02/06/2024
Green smoothie for the win EVERYTIME! A lot of people overthink how to make a green smoothie. It's really simple...
1. Add your green of choice i.e. spinach, kale, lettuce
2. Add your fruit/fruits of choice i.e. banana, mango, pinneapple
3. Add you liquid of choice i.e. coconut water, plant-based milk, or simply water
*Optional- dates (for extra sweetness, fiber, iron)
*Optional- hempseed, flaxseed, or chia seeds (for additional omega-3, fiber, and protein. However, use judiciously)
I do not recommend you add nut butter like almond butter or avocado, which is very common in many green smoothies. The reason for this is that you are likely consuming more fat than is necessary.
We want to keep our percentage of fat to below 15% if generally healthy or 10% of total calories if you have a chronic disease. Furthermore, fruits and vegetables contain some fat, though they are small in proportion to the amount of fat found in nuts/seeds. Avocados are a fruit, but more than 50% of its calories come from fat.
Tips:
1. When using bananas (which is my personal favorite), use a combination of frozen and fresh. Make sure they are speckled.

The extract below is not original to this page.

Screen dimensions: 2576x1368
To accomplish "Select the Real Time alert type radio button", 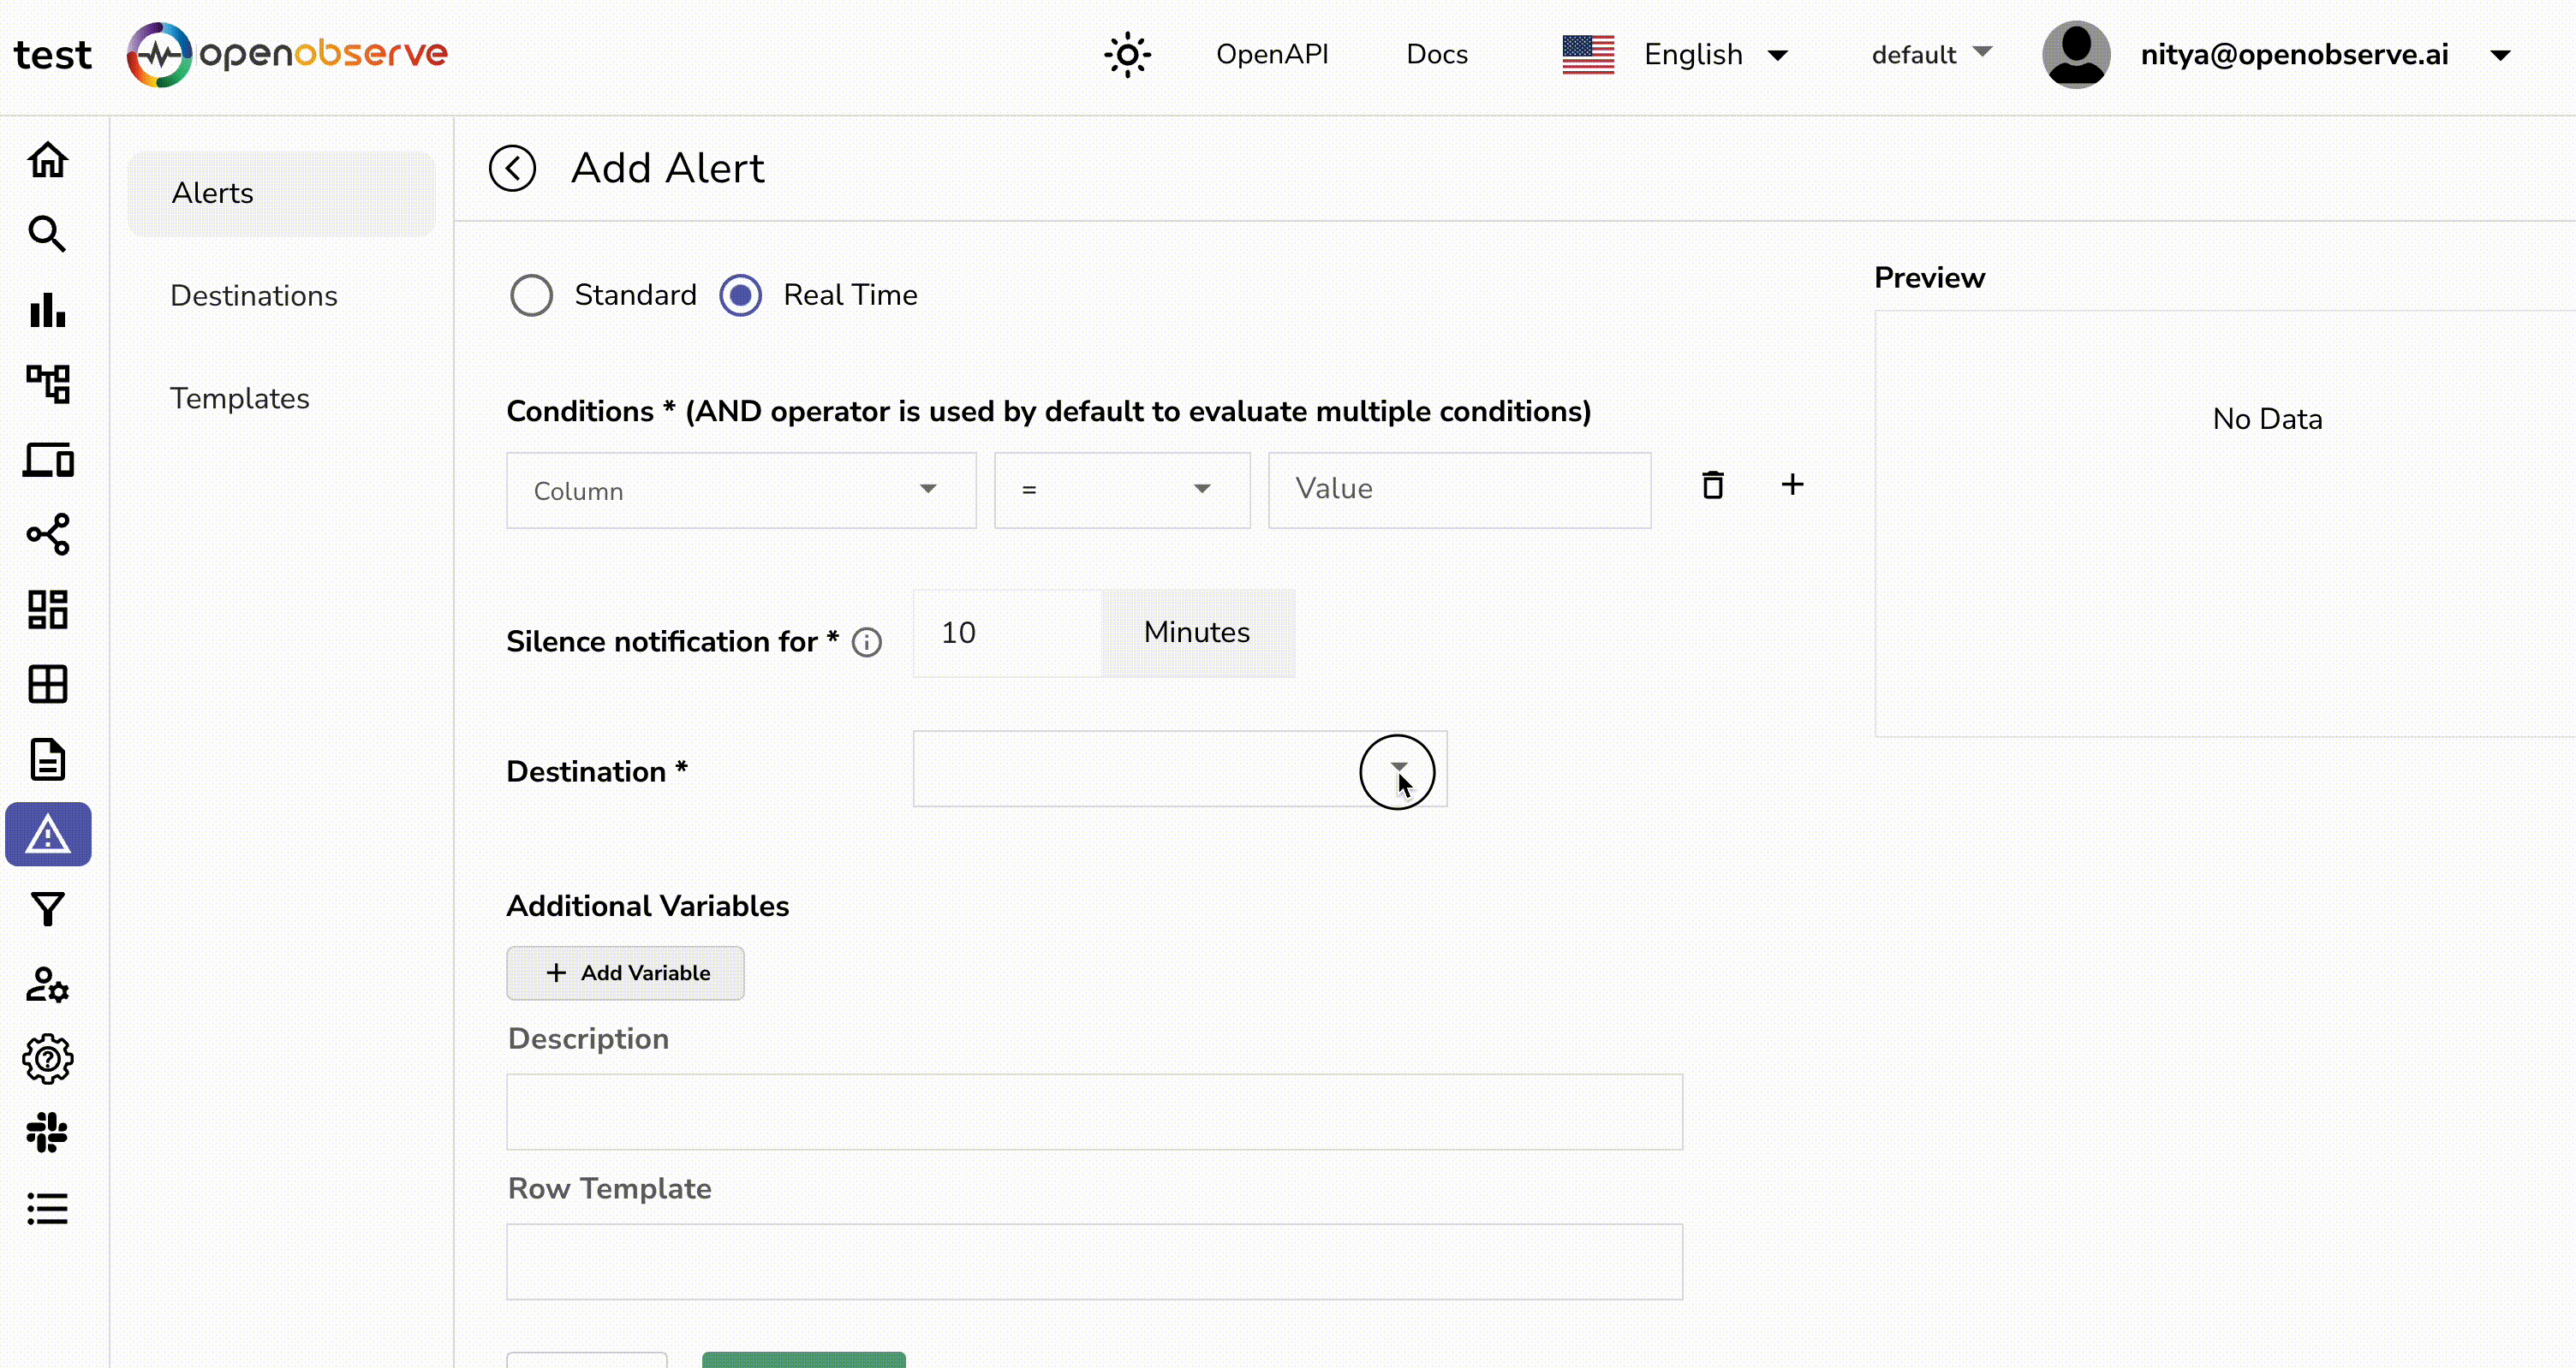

2. If you can get your hands on fresh coconut water, try it
3. Try to rotate your greens and focus on soft tender greens for easier digestion
4. Play around with fresh and frozen fruits for a creamier texture
5. Don't add too much liquid - it may dilute the natural sugar and sweetness of your smoothie. If it is not sweet enough, add in some pitted dates.
Remember... natural sugar is unrefined carbohydrate and thus high-quality. It comes pre-packaged with nutrients, including fiber. So don't believe the nonsense about avoiding fruits because it contains "sugar."